黄艳敏,申家丽
(天津理工大学 管理学院, 天津 300384)
在教育回报机制日趋完善的社会背景下,教育已成为超越家庭出身约束的社会地位获得机制[1]。从功能主义角度,教育是社会地位生产机制,而从冲突论角度,教育又是社会地位再生产机制[2]。教育的双重生产机制决定并改变着个人社会地位命运。当中国教育体制和社会分配机制历经变迁,探究教育到底如何发挥社会地位生产与再生产效能,或将为回答教育如何决定和改变个体社会地位命运提供理论依据。自从Blau和Duncan(1967)[1]提出社会地位获得模型(B-D模型)以来,教育作为中间变量在家庭背景掣肘子代社会地位获得中的超越作用[1]抑或代际传递效应[3]已被关注。与此不同,当前研究把教育作为社会地位获得的基础决定变量而非中间变量,聚焦揭示教育贡献社会地位生产与再生产的复合效能,为教育赋能,尤其在决定并改变个体社会地位以及社会分层结构上的教育赋能提供支撑。鉴于社会地位不平等是通过非认知因素代际传递[4],非认知能力对收入分配存在重要作用[5],故引入新人力资本理论的非认知能力,构建“教育—非认知能力—社会地位”分析框架,拓展社会地位考察维度,从中揭示教育在竞争性以及赞助性社会地位获得中的效能。
教育效能问题一直以来都受到社会和学界的共同关注,劳动收入已成为教育回报效能考察的重要视角[6]。从“书中自有黄金屋”到“读书改变命运”,再到“读书掌控命运”,中国人对教育回报预期的变迁,折射出从社会地位角度为教育赋能的广泛信念。现实生活中,既有寒门学子怀着读书改变社会地位命运劣势的抱负而努力学习,也有社会地位优越者抱着读书掌控命运的预期而注重教育投入,显现社会地位回报预期对教育决策的重要参照作用。尽管一代又一代的读书人抱着对教育改变命运的深厚期待而发奋读书,但对于教育能否以及如何改善读书人的社会地位命运,尚且存在知识缺口。鉴于此,本研究将教育效能关注维度从劳动收入[6-7]延伸至社会地位,探寻教育在社会地位生产及其再生产中的作用机制,提出新人力资本理论下教育通过非认知能力牵制社会地位获得的研究假设,力求校准教育的社会地位回报预期,为教育决定社会地位命运提供基于NCA-B-D框架的支持。

== 本题任务 ==
将文献节选中从“教育效能问题一直以来都受到社”起至“于NCA-B-D框架的支持。”止（含首尾）的部分重写一遍，并把其中的“寒门学子”改为“贫寒学子”。

== 所给数据 ==
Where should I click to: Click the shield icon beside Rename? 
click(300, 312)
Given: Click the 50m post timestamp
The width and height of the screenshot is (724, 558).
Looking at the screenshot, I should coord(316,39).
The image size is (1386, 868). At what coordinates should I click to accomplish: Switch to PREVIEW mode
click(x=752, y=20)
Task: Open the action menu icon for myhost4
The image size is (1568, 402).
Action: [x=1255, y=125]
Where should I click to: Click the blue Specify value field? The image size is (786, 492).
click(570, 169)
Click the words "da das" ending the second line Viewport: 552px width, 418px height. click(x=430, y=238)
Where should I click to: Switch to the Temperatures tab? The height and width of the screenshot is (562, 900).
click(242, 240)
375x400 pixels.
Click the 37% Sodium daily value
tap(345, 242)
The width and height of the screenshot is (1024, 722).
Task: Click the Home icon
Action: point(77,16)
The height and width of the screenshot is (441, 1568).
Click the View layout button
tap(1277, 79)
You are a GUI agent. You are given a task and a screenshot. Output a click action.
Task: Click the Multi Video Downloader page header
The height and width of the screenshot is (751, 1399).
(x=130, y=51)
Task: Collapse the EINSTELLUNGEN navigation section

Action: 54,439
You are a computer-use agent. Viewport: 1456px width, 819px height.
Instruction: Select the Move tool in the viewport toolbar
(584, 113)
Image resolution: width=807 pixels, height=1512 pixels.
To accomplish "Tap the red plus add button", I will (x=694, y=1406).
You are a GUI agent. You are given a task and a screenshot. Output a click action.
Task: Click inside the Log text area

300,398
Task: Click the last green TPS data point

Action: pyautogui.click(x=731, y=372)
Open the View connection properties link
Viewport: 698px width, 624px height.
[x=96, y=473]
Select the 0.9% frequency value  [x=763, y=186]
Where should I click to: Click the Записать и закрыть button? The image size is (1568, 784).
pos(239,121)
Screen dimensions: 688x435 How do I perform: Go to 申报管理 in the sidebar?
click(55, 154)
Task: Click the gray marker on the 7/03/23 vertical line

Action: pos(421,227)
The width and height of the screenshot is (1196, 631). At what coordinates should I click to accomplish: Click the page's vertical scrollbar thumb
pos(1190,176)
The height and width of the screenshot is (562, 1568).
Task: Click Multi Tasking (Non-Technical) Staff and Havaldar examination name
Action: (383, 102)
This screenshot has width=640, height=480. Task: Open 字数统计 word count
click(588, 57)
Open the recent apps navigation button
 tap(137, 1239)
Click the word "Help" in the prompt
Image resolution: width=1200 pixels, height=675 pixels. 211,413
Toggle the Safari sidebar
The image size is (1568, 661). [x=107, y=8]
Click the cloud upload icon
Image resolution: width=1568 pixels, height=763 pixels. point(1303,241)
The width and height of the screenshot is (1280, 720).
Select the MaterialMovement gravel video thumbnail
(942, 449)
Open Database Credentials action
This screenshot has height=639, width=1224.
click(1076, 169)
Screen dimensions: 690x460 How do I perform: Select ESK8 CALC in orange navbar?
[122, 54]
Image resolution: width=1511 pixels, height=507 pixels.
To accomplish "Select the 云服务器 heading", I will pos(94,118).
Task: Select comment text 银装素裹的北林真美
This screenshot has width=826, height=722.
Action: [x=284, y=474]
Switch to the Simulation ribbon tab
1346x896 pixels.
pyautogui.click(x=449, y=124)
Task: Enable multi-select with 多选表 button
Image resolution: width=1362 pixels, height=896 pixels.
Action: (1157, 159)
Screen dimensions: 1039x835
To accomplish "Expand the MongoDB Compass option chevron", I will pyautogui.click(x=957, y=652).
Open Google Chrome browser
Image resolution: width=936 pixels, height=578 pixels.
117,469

== 答案如下 ==
教育效能问题一直以来都受到社会和学界的共同关注,劳动收入已成为教育回报效能考察的重要视角[6]。从“书中自有黄金屋”到“读书改变命运”,再到“读书掌控命运”,中国人对教育回报预期的变迁,折射出从社会地位角度为教育赋能的广泛信念。现实生活中,既有贫寒学子怀着读书改变社会地位命运劣势的抱负而努力学习,也有社会地位优越者抱着读书掌控命运的预期而注重教育投入,显现社会地位回报预期对教育决策的重要参照作用。尽管一代又一代的读书人抱着对教育改变命运的深厚期待而发奋读书,但对于教育能否以及如何改善读书人的社会地位命运,尚且存在知识缺口。鉴于此,本研究将教育效能关注维度从劳动收入[6-7]延伸至社会地位,探寻教育在社会地位生产及其再生产中的作用机制,提出新人力资本理论下教育通过非认知能力牵制社会地位获得的研究假设,力求校准教育的社会地位回报预期,为教育决定社会地位命运提供基于NCA-B-D框架的支持。